Genshagen remained in use until December 1944, when, because of the obvious failure of the British Free Corps plan, it was closed down. Yet so well had Brown ingratiated himself into the enemy’s camp that even the Gestapo were unable to bring him to account for the undoubted sabotage he had inflicted on the formation of this renegade corps, let alone for being a regular M.I.9 contact. Indeed he was virtually allowed to roam Berlin at will over the coming months, acquiring a girlfriend and meeting with the likes of traitor John Amery. Eventually returned to Lamsdorf as the Allies closed the net in North-West Europe, he was liberated after further adventures in April 1945 - taking possession of a fleeing S.S. Colonel’s staff car, he used it to motor 300 miles of his homeward bound trip.

Yet his deliverance into the hands of the Americans, and even his safe arrival back in the U.K., were moments of celebration marred by accusations of treachery from his fellow P.O.Ws, and his remarkable bravery was not really made common knowledge until he appeared as a prosecution witness at the Old Bailey Treason Trials: thereafter, he was quickly recognised as one of the most successful British agents of the War.

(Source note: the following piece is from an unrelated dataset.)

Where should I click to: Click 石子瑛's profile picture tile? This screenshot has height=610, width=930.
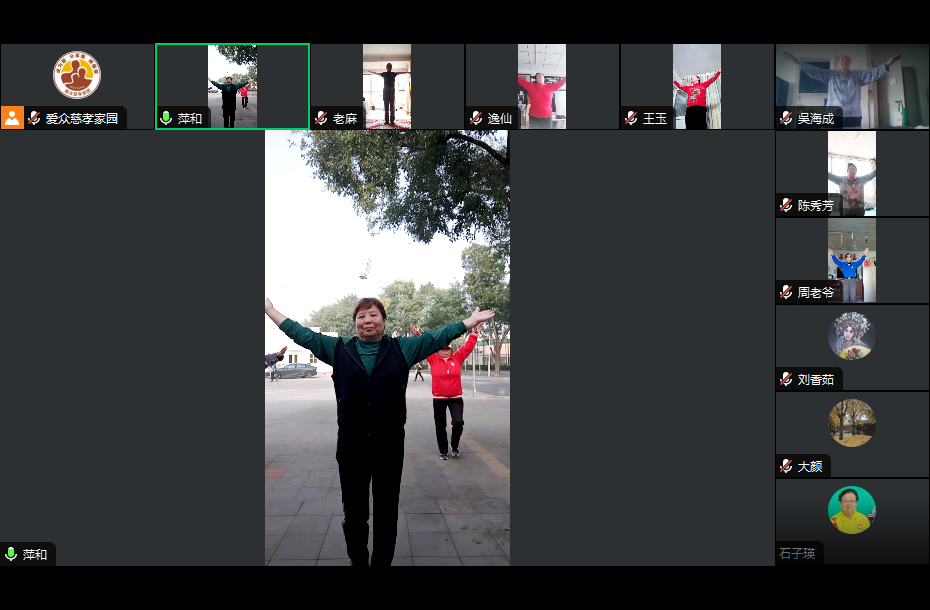(852, 510)
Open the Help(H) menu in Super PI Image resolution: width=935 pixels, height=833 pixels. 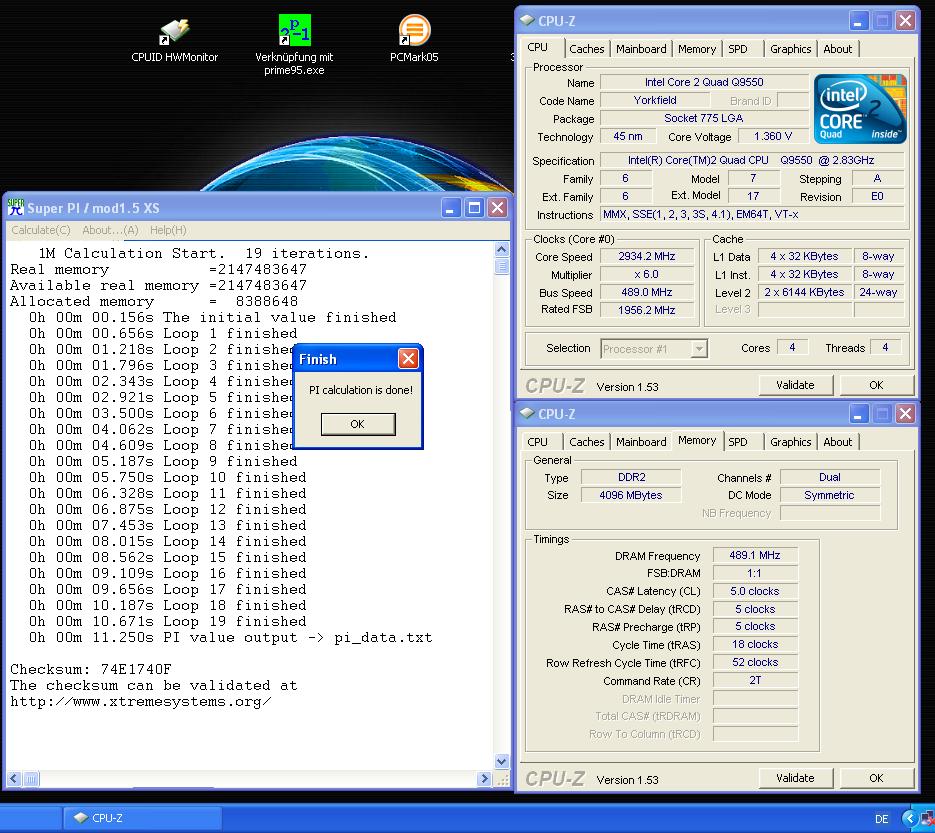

Brown, who described his wartime exploits in a fascinating series of articles published in the
Sunday Sun in 1950, died at Poole in September 1965, aged 56 years. Fortunately for posterity’s sake, he had earlier completed the manuscript for his more detailed memoir In Durance Vile, which was posthumously published in 1981.

Sold with a large file of original documentation, including a printed “British Free Corps” statement of intention, a mass of newspaper cuttings and several wartime photographs from Brown’s time as a P.O.W., together with assorted letters, including correspondence between the recipient and Swiss Y.M.C.A. in August 1943, with Kommandantur Stalag III D stamps, a typewritten note to Brown, dated at Berlin 23 December 1944, in which the writer states that some confiscated wine would be returned to him and his fellow inmates, three letters (1949-50) addressed to him from an ex-P.O.W. camp commandant, Prinz zu Hohenlohe (who was eventually removed from his post), a copy of Brown’s statement, on behalf of Margery Booth, to be reinstated to British citizenship, and War Office (Room 055) reply, dated 8 May 1950; together with copies of his memoirs,
In Durance Vile (London, 1981), Renegades, Hitler’s Englishmen, by Adrian Weale (Weidenfeld & Nicolson, London 1994), and a privately bound copy of Brown’s typescript for his memoirs, with presentation inscription from his widow and daughter.

Provenance: Ex Sotheby’s 8 July 1982 (Lot 521), when consigned by the recipient’s widow; Dix Noonan Webb, 22 September 2006 (Lot 69), as part of the Ron Penhall Collection.